• MATERIAL TO PROCESS:
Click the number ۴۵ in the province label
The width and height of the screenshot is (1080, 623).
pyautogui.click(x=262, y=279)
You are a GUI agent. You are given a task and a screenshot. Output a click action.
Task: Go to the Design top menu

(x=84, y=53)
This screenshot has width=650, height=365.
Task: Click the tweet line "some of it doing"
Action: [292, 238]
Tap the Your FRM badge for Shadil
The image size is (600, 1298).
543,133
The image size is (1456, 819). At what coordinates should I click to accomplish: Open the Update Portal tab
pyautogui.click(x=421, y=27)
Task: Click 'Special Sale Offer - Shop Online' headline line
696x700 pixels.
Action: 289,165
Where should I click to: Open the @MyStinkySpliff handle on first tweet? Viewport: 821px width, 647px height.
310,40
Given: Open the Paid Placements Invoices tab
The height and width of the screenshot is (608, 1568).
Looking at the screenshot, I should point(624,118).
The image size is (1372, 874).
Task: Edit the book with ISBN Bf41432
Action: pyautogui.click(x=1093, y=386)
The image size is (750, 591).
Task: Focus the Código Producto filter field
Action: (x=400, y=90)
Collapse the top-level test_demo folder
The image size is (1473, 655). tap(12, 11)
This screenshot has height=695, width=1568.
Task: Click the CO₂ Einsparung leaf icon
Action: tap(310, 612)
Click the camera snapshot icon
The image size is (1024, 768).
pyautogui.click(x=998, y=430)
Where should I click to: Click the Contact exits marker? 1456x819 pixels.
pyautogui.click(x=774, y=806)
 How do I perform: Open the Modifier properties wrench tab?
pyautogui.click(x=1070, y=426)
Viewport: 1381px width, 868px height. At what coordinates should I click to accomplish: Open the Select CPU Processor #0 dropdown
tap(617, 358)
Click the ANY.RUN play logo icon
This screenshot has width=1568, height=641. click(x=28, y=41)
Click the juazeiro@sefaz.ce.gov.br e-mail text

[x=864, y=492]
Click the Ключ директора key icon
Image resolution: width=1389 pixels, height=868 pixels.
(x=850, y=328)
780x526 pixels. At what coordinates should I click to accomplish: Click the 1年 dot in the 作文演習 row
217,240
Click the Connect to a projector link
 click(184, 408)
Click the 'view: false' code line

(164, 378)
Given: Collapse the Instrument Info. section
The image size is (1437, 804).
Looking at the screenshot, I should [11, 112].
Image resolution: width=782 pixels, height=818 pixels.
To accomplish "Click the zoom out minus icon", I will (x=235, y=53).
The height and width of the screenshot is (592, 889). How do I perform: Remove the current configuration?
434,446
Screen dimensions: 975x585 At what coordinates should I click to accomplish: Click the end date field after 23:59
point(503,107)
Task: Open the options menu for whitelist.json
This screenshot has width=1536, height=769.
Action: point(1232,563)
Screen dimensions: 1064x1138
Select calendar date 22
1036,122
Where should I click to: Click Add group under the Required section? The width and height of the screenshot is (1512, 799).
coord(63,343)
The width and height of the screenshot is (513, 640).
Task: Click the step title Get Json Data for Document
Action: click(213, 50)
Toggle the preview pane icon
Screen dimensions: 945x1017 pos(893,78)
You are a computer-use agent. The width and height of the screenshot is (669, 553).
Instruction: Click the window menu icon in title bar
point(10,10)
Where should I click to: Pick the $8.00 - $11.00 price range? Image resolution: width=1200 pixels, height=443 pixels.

• WHAT IS NEEDED: List every line above that contains the word "This", copying each one in full.

• EXERCISE ANSWER:
This screenshot has width=650, height=365.
This screenshot has height=695, width=1568.
This screenshot has width=1568, height=641. click(x=28, y=41)
This screenshot has width=1536, height=769.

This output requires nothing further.